---------- Текст

Шрифт:
Предисловие
Деятельность управленческого аппарата создаёт для власти большевиков более серьёзную угрозу, чем действия юнкеров и Керенского. Керенского можно арестовать, а юнкеров можно расстрелять из ружья, но даже самое лучшее ружьё не может заменить подержанную пишущую машинку, а самый храбрый матрос не может заменить скромного конторского служащего в любом департаменте. Без государственного механизма, без аппарата власти вся деятельность нового правительства напоминает работу станка без приводного ремня — он крутится, но ничего не производит.
Трибуна государственных служащих. 1917 г.Новое советское государство будет построено на принципах научного управления и на страсти и крови.
В.В. Куйбышев.1 1924 гВ ноябре 1920 года, после окончательного отступления частей Белой армии под командованием барона Петра Врангеля с Крымского полуострова через Чёрное море перед набиравшим силу большевистским режимом встала новая задача — послереволюционное государственное строительство. За три года Гражданской войны большевики научились применять силу против военных противников на поле боя и против политических противников внутри страны. Теперь они стремились распространить свою власть не только на городские промышленные районы центра, но и на огромные сельские и многонациональные районы периферии страны. Однако инфраструктурные возможности нового государства были в тот момент особенно слабыми. Даже Ленин вначале открыто высказал предположение, что большевики продержатся у власти в лучшем случае один год. Однако менее чем за десятилетие они создали фундамент и структуру социалистического государства с административно-командной системой управления и распространили свою власть на все обширные и неспокойные регионы Советской России.

--------------------
---------- Сохранённые данные

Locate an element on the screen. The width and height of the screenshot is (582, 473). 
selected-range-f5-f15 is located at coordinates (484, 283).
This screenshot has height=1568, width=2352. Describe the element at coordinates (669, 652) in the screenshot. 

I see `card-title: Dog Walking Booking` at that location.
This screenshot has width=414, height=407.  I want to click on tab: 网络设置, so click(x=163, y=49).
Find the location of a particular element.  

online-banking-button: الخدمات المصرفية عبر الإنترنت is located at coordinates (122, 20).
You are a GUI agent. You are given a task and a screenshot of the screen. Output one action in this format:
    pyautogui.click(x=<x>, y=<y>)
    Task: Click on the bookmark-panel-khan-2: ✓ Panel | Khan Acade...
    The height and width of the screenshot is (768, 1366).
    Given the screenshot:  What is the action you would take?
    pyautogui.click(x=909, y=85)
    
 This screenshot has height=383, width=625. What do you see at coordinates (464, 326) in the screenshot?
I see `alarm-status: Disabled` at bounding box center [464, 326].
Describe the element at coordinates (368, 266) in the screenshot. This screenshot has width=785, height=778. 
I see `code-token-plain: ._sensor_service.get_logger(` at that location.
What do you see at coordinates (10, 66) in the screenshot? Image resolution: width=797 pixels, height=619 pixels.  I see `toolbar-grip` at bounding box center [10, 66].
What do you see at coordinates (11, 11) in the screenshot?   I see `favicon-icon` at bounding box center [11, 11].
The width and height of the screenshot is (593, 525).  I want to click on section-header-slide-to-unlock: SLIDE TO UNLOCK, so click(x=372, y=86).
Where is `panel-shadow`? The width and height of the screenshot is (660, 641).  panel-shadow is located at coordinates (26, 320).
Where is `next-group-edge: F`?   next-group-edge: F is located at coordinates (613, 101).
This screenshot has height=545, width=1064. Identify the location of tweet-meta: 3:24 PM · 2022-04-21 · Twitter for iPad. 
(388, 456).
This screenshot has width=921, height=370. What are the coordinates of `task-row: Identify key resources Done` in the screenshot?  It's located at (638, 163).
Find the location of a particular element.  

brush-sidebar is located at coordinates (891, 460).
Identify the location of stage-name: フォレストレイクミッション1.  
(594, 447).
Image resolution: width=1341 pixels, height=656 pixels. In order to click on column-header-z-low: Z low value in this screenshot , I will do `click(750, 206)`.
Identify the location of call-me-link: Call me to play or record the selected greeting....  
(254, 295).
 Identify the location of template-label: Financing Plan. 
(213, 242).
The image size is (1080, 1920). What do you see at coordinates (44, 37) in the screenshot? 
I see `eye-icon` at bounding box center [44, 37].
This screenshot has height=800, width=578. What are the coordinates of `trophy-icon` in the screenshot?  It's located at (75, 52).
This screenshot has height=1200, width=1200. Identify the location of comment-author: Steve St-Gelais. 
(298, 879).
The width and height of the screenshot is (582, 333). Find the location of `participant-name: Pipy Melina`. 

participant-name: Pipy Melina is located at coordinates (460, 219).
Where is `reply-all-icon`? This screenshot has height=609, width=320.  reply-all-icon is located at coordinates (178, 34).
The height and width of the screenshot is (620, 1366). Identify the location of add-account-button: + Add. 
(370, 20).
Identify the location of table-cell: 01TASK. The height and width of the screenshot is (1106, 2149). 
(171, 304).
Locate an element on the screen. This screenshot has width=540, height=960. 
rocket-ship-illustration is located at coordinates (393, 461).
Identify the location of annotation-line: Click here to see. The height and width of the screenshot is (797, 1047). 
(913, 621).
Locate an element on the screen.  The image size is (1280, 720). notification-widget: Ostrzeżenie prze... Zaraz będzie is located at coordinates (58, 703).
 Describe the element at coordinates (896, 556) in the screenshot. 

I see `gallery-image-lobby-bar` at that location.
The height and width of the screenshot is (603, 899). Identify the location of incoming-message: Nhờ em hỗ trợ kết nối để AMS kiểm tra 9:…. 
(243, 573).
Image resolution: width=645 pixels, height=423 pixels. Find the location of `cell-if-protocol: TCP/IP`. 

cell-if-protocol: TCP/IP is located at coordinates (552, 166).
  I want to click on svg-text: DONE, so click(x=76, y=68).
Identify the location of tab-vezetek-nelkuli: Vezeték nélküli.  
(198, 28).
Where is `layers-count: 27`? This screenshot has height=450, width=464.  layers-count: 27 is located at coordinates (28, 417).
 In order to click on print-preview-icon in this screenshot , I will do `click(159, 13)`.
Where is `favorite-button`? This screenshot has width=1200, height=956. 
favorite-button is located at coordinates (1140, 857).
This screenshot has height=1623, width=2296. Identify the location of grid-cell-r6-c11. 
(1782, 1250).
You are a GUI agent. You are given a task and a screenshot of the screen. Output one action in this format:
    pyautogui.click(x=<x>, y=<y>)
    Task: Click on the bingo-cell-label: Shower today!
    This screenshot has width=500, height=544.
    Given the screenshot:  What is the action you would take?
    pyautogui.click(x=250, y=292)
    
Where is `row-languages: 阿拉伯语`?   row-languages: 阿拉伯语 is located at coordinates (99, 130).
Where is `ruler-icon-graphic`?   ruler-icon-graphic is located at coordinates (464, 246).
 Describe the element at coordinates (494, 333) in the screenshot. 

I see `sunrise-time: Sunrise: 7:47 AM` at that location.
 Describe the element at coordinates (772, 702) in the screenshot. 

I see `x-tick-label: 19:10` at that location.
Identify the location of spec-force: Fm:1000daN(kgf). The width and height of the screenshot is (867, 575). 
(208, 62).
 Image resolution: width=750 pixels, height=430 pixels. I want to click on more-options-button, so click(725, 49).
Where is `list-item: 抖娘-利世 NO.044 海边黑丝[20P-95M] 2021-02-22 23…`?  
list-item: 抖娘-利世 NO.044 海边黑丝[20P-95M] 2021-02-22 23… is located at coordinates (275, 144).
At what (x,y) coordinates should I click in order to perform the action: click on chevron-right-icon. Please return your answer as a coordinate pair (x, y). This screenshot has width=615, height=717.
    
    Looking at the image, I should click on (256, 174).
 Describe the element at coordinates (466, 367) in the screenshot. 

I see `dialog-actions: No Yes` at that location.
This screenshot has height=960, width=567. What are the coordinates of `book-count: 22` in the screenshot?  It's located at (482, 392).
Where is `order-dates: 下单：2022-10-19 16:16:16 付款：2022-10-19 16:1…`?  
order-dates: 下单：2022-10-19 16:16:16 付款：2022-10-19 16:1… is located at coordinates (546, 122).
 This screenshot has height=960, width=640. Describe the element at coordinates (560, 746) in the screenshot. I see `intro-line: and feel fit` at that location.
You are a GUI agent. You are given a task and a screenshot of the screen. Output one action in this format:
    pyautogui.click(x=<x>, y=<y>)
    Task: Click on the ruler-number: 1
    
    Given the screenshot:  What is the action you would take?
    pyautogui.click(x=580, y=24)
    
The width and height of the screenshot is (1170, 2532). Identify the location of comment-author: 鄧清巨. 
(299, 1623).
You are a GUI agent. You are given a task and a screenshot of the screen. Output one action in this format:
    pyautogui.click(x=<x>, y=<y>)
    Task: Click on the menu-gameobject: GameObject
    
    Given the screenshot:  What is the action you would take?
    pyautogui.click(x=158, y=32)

--------------------

- **Задание**: Какое предположение, согласно предисловию, Ленин вначале открыто высказал о сроке пребывания большевиков у власти?

- **Решение**: Ленин предполагал, что большевики продержатся у власти в лучшем случае один год.